PHR chairs the Health Workforce Advocacy Initiative (HWAI), which is an international civil society-led coalition affiliated with the Global Health Workforce Alliance. HWAI prioritizes human resources for health and health systems strengthening, and seeks to ensure that people everywhere have access to skilled, motivated and supported health workers within well-functioning health systems.
Emily Bell — Is “brain drain” responsible for the shortage of health workers?
The Who Cares? Campaign Blog is exploring the issues of “brain drain” and attrition for the month of November.
Tanzania faces one of the worst health worker shortages in the world. The country has only 822 doctors and 13,292 nurses who deliver healthcare for almost 40 million people. This means doctor and nurse to patient ratios are 100 and 25 times lower, respectively, than they ought to be to meet basic healthcare needs.
To what extent is this shortage of health workers in Tanzania due to “brain drain” – the phenomenon whereby skilled workers migrate to other places in search of better paying or more satisfying work conditions?
Interestingly, the Touch Foundation report, Catalyzing Change: Molecular Strengthening of the Health System in the Tanzanian Lake Zone, found that external migration of doctors, nurses and other health workers is not as significant a challenge in Tanzania as in other sub-Saharan African countries: “Only 6-15 percent of doctors and less than five percent of nurses in Tanzania emigrate, compared with 37 percent of doctors and 34 percent of nurses in some countries. The low rate of external migration can be attributed to structural factors – political stability, economic growth, and large numbers of ‘paraprofessional’ health workers such as Assistant Medical Officers (AMOs) and Clinical Officers (COs) whose qualifications are not easily transferrable outside Tanzania.”
Despite relatively low rates of external migration, Tanzania faces other challenges with respect to the shortage of health workers. The low production of health workers is a major cause of the shortage. In the Touch Foundation report, Action Now on the Tanzanian Health Workforce Crisis: Expanding Health Worker Training – The Twiga Initiative, we determined there are six major reasons for low production, including a shortage of qualified students and financial support, shortage of clinical faculty, limited non-clinical faculty, fragile clinical and non-clinical (basic science) infrastructure, and overall financial resources.
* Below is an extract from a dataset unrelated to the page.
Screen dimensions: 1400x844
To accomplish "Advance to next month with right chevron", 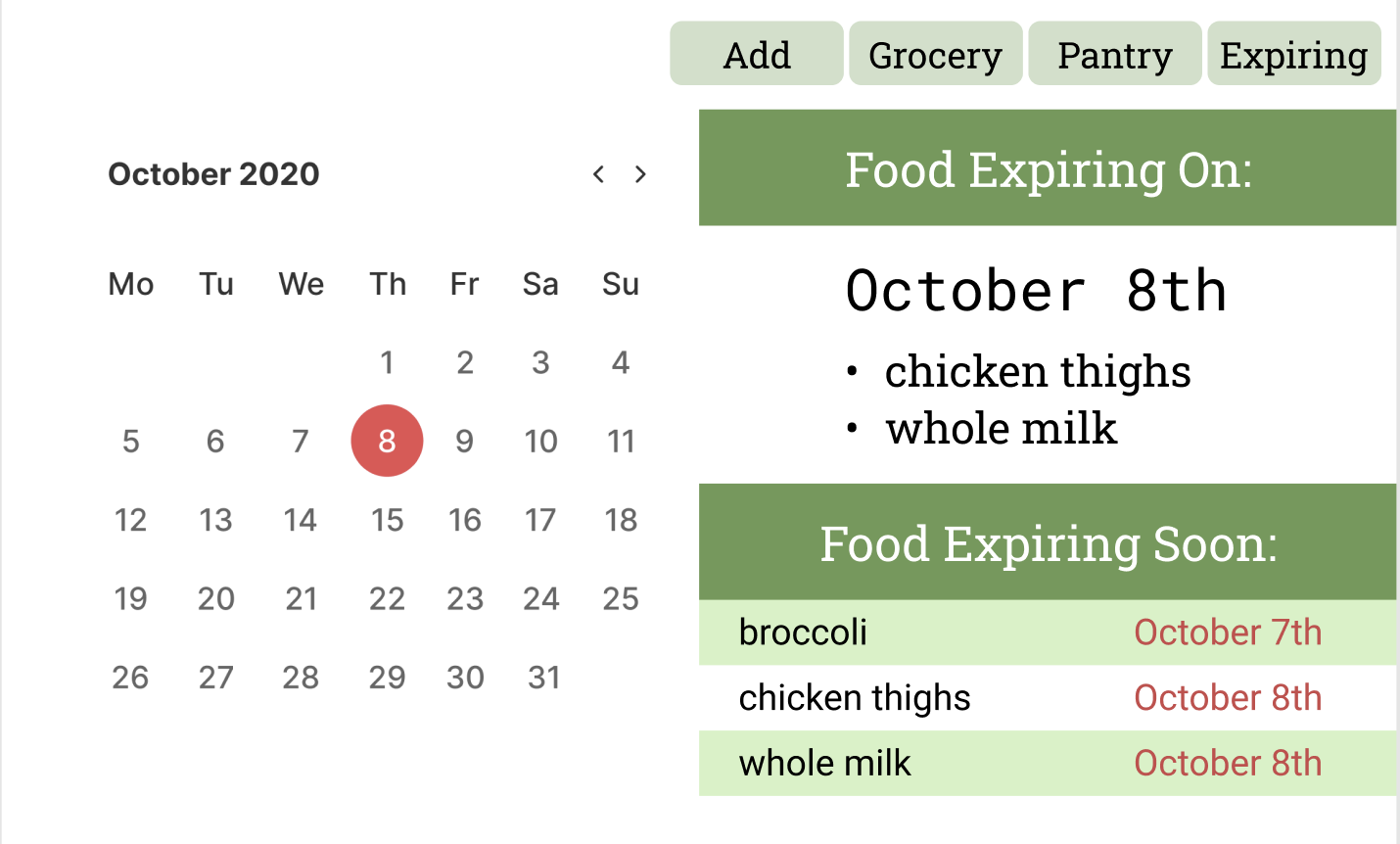I will tap(640, 174).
The small number of new health workers who graduate each year do not always stay in the healthcare profession. Twenty percent of graduates will not enter the workforce at all and many switch careers within the first year of being deployed. Attrition stems from a variety of causes. Those who choose to become health professionals often experience challenging conditions, including low pay, lack of supplies, and poor management. These challenges ultimately lead to low job satisfaction.
The Touch Foundation is planning to address attrition and other challenges facing health workers in the Lake Zone region of 15 million people by creating a regionalized training network to increase capacity and healthcare access in the region. Our work will draw on our in-depth analytical studies on health worker production and health systems challenges as well as our practical experience in supporting Weill Bugando’s medical school and hospital.
Emily Bell is Head of Advocacy and Communications at the Touch Foundation.